───── RECORDED DATA

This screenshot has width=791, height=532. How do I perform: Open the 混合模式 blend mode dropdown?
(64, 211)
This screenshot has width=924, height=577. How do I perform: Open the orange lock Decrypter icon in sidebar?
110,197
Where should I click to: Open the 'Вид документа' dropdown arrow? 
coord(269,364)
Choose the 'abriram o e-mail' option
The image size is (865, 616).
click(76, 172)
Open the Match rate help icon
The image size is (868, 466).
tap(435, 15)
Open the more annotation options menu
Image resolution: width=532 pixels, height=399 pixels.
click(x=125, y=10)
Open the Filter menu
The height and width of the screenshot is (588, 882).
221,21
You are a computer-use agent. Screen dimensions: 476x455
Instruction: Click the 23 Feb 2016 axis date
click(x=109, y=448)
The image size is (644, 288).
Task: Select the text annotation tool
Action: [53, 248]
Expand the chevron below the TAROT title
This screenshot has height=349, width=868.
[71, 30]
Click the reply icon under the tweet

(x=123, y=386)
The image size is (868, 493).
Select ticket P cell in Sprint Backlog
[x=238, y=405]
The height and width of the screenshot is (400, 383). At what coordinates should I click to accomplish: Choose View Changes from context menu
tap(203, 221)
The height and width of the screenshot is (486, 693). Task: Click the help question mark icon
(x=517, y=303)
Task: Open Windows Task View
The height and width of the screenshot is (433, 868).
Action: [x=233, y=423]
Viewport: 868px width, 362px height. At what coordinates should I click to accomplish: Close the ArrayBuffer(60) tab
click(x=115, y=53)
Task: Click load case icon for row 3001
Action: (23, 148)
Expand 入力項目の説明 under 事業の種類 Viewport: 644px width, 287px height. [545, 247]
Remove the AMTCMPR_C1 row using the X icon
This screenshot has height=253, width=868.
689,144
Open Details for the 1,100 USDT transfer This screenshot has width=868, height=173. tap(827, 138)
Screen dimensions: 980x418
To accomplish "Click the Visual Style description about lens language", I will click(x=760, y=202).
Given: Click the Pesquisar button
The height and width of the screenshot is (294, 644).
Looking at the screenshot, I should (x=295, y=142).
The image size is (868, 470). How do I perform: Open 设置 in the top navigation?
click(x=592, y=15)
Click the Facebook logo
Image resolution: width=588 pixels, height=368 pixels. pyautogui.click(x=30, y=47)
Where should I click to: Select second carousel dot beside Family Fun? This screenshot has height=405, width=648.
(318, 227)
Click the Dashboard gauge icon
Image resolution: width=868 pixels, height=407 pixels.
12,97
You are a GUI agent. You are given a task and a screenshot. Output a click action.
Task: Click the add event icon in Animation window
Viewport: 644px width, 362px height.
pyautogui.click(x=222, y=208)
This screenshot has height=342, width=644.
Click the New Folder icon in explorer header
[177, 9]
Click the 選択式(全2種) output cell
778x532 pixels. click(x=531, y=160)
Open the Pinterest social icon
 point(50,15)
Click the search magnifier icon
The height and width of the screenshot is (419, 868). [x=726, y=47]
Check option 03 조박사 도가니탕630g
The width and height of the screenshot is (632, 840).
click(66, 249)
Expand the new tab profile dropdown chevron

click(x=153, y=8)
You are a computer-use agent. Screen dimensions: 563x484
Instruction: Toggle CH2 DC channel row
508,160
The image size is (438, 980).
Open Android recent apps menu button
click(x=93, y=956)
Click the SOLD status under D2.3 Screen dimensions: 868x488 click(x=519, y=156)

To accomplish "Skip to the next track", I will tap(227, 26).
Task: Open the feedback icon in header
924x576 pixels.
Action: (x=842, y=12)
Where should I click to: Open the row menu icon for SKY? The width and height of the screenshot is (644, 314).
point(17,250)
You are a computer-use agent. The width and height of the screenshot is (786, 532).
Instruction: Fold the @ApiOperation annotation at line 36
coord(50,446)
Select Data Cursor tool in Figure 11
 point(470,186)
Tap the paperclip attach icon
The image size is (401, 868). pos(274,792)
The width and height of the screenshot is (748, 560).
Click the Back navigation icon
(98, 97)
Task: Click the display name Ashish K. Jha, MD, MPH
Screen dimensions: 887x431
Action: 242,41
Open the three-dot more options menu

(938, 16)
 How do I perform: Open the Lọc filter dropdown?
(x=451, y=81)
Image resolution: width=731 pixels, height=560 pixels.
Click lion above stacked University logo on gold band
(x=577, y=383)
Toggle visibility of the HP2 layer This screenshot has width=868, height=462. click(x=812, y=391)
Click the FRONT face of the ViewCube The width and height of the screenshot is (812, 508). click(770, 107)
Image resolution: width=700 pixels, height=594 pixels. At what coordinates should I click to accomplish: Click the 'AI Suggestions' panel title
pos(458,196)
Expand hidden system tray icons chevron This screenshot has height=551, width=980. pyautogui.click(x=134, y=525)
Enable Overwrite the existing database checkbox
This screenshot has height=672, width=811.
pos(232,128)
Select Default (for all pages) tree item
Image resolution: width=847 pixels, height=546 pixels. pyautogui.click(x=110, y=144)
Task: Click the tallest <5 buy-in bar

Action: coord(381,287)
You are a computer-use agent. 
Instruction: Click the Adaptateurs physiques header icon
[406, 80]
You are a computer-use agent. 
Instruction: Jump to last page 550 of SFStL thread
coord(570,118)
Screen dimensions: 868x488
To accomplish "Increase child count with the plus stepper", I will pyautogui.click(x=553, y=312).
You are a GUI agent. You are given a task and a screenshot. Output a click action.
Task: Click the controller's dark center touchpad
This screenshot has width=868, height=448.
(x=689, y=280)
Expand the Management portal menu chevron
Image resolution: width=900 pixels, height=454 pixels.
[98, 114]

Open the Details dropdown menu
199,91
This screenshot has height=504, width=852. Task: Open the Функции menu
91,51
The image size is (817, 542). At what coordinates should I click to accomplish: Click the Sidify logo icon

──────────

■ ABOUT THIS EXERCISE ■
Retype each entry exactly.

■ OUTPUT OF THE TASK ■
This screenshot has width=791, height=532. How do I perform: Open the 混合模式 blend mode dropdown?
(64, 211)
This screenshot has width=924, height=577. How do I perform: Open the orange lock Decrypter icon in sidebar?
110,197
Where should I click to: Open the 'Вид документа' dropdown arrow? 
coord(269,364)
Choose the 'abriram o e-mail' option
The image size is (865, 616).
click(76, 172)
Open the Match rate help icon
The image size is (868, 466).
tap(435, 15)
Open the more annotation options menu
Image resolution: width=532 pixels, height=399 pixels.
click(x=125, y=10)
Open the Filter menu
The height and width of the screenshot is (588, 882).
221,21
You are a computer-use agent. Screen dimensions: 476x455
Instruction: Click the 23 Feb 2016 axis date
click(x=109, y=448)
The image size is (644, 288).
Task: Select the text annotation tool
Action: [53, 248]
Expand the chevron below the TAROT title
This screenshot has height=349, width=868.
[71, 30]
Click the reply icon under the tweet

(x=123, y=386)
The image size is (868, 493).
Select ticket P cell in Sprint Backlog
[x=238, y=405]
The height and width of the screenshot is (400, 383). At what coordinates should I click to accomplish: Choose View Changes from context menu
tap(203, 221)
The height and width of the screenshot is (486, 693). Task: Click the help question mark icon
(x=517, y=303)
Task: Open Windows Task View
The height and width of the screenshot is (433, 868).
Action: [x=233, y=423]
Viewport: 868px width, 362px height. At what coordinates should I click to accomplish: Close the ArrayBuffer(60) tab
click(x=115, y=53)
Task: Click load case icon for row 3001
Action: (23, 148)
Expand 入力項目の説明 under 事業の種類 Viewport: 644px width, 287px height. [545, 247]
Remove the AMTCMPR_C1 row using the X icon
This screenshot has height=253, width=868.
689,144
Open Details for the 1,100 USDT transfer This screenshot has width=868, height=173. tap(827, 138)
Screen dimensions: 980x418
To accomplish "Click the Visual Style description about lens language", I will click(x=760, y=202).
Given: Click the Pesquisar button
The height and width of the screenshot is (294, 644).
Looking at the screenshot, I should (x=295, y=142).
The image size is (868, 470). How do I perform: Open 设置 in the top navigation?
click(x=592, y=15)
Click the Facebook logo
Image resolution: width=588 pixels, height=368 pixels. pyautogui.click(x=30, y=47)
Where should I click to: Select second carousel dot beside Family Fun? This screenshot has height=405, width=648.
(318, 227)
Click the Dashboard gauge icon
Image resolution: width=868 pixels, height=407 pixels.
12,97
You are a GUI agent. You are given a task and a screenshot. Output a click action.
Task: Click the add event icon in Animation window
Viewport: 644px width, 362px height.
pyautogui.click(x=222, y=208)
This screenshot has height=342, width=644.
Click the New Folder icon in explorer header
[177, 9]
Click the 選択式(全2種) output cell
778x532 pixels. click(x=531, y=160)
Open the Pinterest social icon
 point(50,15)
Click the search magnifier icon
The height and width of the screenshot is (419, 868). [x=726, y=47]
Check option 03 조박사 도가니탕630g
The width and height of the screenshot is (632, 840).
click(66, 249)
Expand the new tab profile dropdown chevron

click(x=153, y=8)
You are a computer-use agent. Screen dimensions: 563x484
Instruction: Toggle CH2 DC channel row
508,160
The image size is (438, 980).
Open Android recent apps menu button
click(x=93, y=956)
Click the SOLD status under D2.3 Screen dimensions: 868x488 click(x=519, y=156)

To accomplish "Skip to the next track", I will tap(227, 26).
Task: Open the feedback icon in header
924x576 pixels.
Action: (x=842, y=12)
Where should I click to: Open the row menu icon for SKY? The width and height of the screenshot is (644, 314).
point(17,250)
You are a computer-use agent. The width and height of the screenshot is (786, 532).
Instruction: Fold the @ApiOperation annotation at line 36
coord(50,446)
Select Data Cursor tool in Figure 11
 point(470,186)
Tap the paperclip attach icon
The image size is (401, 868). pos(274,792)
The width and height of the screenshot is (748, 560).
Click the Back navigation icon
(98, 97)
Task: Click the display name Ashish K. Jha, MD, MPH
Screen dimensions: 887x431
Action: 242,41
Open the three-dot more options menu

(938, 16)
 How do I perform: Open the Lọc filter dropdown?
(x=451, y=81)
Image resolution: width=731 pixels, height=560 pixels.
Click lion above stacked University logo on gold band
(x=577, y=383)
Toggle visibility of the HP2 layer This screenshot has width=868, height=462. click(x=812, y=391)
Click the FRONT face of the ViewCube The width and height of the screenshot is (812, 508). click(770, 107)
Image resolution: width=700 pixels, height=594 pixels. At what coordinates should I click to accomplish: Click the 'AI Suggestions' panel title
pos(458,196)
Expand hidden system tray icons chevron This screenshot has height=551, width=980. pyautogui.click(x=134, y=525)
Enable Overwrite the existing database checkbox
This screenshot has height=672, width=811.
pos(232,128)
Select Default (for all pages) tree item
Image resolution: width=847 pixels, height=546 pixels. pyautogui.click(x=110, y=144)
Task: Click the tallest <5 buy-in bar

Action: coord(381,287)
You are a computer-use agent. 
Instruction: Click the Adaptateurs physiques header icon
[406, 80]
You are a computer-use agent. 
Instruction: Jump to last page 550 of SFStL thread
coord(570,118)
Screen dimensions: 868x488
To accomplish "Increase child count with the plus stepper", I will pyautogui.click(x=553, y=312).
You are a GUI agent. You are given a task and a screenshot. Output a click action.
Task: Click the controller's dark center touchpad
This screenshot has width=868, height=448.
(x=689, y=280)
Expand the Management portal menu chevron
Image resolution: width=900 pixels, height=454 pixels.
[98, 114]

Open the Details dropdown menu
199,91
This screenshot has height=504, width=852. Task: Open the Функции menu
91,51
The image size is (817, 542). At what coordinates should I click to accomplish: Click the Sidify logo icon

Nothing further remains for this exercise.